If you have heard about buying a house subject to real estate mortgage and are looking for more information you have come to the right place.
It's not easy to find information about this simple but relatively unknown real estate investing technique because not many people know about it. It is not as complex as it seems but there are a few things you must know.
Buying subject to the real estate mortgage is nothing more than taking title to a property and leaving the existing financing in place. The mortgage stays in the name of the homeowner and you pay their payments for them.
Not all homeowners agree to this as you may imagine, but for a homeowner in a real bad situation such as foreclosure, this is a great way to sell a house fast.
Homeowners must be aware of predatory investors that will take title to their property and stop paying payments. This can lead to the property being foreclosed on while the investor collects rent and walks away. While this is not common, it can happen and homeowners are encouraged to be cautious.
It should be noted that I am referring to this process as subject to real estate mortgage for the sake of you finding this page via a search engine. It is commonly referred to as "subject to".
Here are a few myths about the topic:
1. It's illegal. Wrong. Taking over someone's mortgage payments is perfectly legal.

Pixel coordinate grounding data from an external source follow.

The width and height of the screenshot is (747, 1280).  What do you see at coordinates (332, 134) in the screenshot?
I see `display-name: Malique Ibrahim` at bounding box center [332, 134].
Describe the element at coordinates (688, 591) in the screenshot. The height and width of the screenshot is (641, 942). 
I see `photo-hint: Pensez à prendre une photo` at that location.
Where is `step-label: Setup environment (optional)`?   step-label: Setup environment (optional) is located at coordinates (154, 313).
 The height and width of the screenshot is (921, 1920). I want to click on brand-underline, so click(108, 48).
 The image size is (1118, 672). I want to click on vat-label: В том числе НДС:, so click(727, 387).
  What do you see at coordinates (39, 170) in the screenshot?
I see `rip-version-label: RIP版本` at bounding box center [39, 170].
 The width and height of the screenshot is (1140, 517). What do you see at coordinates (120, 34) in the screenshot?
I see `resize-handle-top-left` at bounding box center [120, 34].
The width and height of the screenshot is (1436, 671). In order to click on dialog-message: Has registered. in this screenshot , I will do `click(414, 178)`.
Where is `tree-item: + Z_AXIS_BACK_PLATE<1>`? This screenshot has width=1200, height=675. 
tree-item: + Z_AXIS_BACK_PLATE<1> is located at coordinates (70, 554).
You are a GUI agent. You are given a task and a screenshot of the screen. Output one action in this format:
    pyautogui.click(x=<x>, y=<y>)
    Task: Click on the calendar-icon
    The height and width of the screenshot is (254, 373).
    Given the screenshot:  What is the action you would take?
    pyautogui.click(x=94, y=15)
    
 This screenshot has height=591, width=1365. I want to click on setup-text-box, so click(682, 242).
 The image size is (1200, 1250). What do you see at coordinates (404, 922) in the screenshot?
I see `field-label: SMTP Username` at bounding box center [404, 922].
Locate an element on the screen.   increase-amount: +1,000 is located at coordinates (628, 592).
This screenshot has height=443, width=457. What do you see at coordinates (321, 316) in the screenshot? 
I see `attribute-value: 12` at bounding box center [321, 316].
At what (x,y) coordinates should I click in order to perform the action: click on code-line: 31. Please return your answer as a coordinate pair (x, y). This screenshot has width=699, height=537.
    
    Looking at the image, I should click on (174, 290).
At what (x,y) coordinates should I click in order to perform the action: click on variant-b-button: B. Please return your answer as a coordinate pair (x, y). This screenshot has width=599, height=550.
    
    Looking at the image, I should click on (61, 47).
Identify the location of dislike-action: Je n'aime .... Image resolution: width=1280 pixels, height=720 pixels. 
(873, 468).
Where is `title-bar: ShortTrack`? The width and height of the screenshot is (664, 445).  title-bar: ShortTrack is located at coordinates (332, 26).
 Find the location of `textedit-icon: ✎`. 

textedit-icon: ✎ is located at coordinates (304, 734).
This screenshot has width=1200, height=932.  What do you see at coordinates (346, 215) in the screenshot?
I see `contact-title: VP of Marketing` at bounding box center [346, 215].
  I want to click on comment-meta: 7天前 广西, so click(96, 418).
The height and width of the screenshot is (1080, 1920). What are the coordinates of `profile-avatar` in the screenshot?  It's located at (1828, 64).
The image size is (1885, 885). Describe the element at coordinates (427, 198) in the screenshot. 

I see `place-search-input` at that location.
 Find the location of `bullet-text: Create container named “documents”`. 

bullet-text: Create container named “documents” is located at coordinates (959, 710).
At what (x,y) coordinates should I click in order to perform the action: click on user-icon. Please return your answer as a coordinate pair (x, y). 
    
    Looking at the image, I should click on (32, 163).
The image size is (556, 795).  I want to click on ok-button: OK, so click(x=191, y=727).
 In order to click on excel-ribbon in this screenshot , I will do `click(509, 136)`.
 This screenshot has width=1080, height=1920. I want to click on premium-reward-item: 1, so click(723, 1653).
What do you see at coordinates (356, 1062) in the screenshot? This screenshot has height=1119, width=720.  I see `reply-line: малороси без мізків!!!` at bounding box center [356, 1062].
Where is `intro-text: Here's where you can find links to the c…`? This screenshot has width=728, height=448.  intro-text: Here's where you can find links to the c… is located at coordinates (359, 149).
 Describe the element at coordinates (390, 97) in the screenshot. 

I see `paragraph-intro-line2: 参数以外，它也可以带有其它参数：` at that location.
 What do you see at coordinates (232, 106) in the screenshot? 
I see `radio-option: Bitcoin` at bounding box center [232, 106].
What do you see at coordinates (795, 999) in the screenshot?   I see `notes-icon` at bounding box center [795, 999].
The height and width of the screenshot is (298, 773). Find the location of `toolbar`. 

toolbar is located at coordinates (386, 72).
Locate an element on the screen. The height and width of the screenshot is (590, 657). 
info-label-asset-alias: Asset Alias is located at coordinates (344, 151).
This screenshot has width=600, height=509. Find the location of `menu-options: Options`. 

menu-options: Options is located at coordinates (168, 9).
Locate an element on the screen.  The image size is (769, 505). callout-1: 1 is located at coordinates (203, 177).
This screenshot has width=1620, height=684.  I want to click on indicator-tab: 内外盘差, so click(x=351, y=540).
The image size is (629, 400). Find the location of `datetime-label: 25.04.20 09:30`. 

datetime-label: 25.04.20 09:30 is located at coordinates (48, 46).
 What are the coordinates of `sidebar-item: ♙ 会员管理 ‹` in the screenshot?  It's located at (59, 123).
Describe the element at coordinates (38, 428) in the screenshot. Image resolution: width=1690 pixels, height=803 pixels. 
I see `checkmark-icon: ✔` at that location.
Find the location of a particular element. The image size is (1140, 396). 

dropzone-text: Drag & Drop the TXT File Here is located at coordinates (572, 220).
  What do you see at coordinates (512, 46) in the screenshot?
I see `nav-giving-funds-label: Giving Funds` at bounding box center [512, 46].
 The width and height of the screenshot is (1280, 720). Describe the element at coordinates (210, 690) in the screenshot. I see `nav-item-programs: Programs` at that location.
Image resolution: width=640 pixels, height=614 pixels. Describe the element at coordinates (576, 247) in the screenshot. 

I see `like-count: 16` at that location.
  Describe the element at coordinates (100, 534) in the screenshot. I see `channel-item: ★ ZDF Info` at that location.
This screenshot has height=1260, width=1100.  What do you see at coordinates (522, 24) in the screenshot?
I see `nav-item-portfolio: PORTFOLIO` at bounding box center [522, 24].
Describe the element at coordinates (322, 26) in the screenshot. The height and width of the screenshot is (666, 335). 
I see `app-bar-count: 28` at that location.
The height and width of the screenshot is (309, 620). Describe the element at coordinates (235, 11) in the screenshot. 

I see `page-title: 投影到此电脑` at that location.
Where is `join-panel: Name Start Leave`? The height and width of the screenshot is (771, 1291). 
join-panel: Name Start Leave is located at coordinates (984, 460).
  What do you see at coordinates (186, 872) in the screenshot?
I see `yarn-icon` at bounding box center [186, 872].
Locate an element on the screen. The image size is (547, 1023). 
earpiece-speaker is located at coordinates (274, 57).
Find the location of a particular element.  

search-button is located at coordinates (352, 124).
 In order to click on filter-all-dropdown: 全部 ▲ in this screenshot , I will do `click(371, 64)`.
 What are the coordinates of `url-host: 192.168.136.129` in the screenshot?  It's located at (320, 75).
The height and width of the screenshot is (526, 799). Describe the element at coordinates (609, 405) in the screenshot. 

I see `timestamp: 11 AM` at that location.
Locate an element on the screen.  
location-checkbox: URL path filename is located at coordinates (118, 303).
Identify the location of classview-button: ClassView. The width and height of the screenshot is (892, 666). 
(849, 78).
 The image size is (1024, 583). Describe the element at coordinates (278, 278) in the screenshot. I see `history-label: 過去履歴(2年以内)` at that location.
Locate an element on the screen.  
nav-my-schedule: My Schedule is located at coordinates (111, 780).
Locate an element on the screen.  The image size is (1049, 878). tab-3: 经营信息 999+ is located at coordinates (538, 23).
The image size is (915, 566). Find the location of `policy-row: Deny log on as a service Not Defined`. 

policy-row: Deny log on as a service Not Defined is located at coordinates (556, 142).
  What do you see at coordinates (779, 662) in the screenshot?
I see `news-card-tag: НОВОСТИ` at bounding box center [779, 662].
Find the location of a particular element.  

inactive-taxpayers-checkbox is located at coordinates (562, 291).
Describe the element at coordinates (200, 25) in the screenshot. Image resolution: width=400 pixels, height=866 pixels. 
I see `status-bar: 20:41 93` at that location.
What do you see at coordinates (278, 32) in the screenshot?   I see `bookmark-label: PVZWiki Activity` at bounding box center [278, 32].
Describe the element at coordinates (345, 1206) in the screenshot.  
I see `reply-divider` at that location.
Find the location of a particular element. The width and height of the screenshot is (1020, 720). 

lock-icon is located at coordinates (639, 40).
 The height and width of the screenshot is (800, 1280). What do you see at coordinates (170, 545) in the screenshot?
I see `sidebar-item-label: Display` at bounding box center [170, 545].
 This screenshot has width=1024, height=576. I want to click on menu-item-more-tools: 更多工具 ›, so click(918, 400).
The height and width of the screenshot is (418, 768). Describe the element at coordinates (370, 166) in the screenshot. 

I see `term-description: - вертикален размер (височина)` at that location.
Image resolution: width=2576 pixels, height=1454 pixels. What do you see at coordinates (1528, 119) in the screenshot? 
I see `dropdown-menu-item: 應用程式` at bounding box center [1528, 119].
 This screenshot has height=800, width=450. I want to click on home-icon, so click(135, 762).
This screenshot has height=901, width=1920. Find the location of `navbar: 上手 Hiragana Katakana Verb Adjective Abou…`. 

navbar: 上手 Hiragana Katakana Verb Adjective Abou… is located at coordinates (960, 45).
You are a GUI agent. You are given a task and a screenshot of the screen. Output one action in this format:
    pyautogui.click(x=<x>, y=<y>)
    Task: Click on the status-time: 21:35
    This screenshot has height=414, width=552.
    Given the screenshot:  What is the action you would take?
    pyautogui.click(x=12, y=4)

2. A homeowner will never agree. I can tell you from personal experience that homeowners will agree if you explain it correctly and if they are in a motivating situation.
3. The bank will call the loan due. This is highly unlikely. Many banks do have a "due on sale" clause that states the mortgage must be paid when title is transferred but ignoring is not illegal and in fact they won't know.
The final point about the "due on sale" clause should be explained further. The only way a bank would know if the title was transferred is if you call them and tell them, or if they browse your counties public records on a weekly basis. These scenarios are not likely to happen especially considering the state of the current real estate market. If you pay the mortgage, the bank doesn't care where it is coming from.
Buying a house subject to the real estate mortgage in place is a great way to beat the current credit crunch and buy a house with no money down.
Real estate investors that were once able to get financing as needed are now running into problems. Many investors are self employed and as banks tighten up their lending requirements, loans for the self employed are now nowhere to be found. Buying real estate subject to the existing mortgage is a great alternative to a traditional mortgage and will become more and more popular in the near future.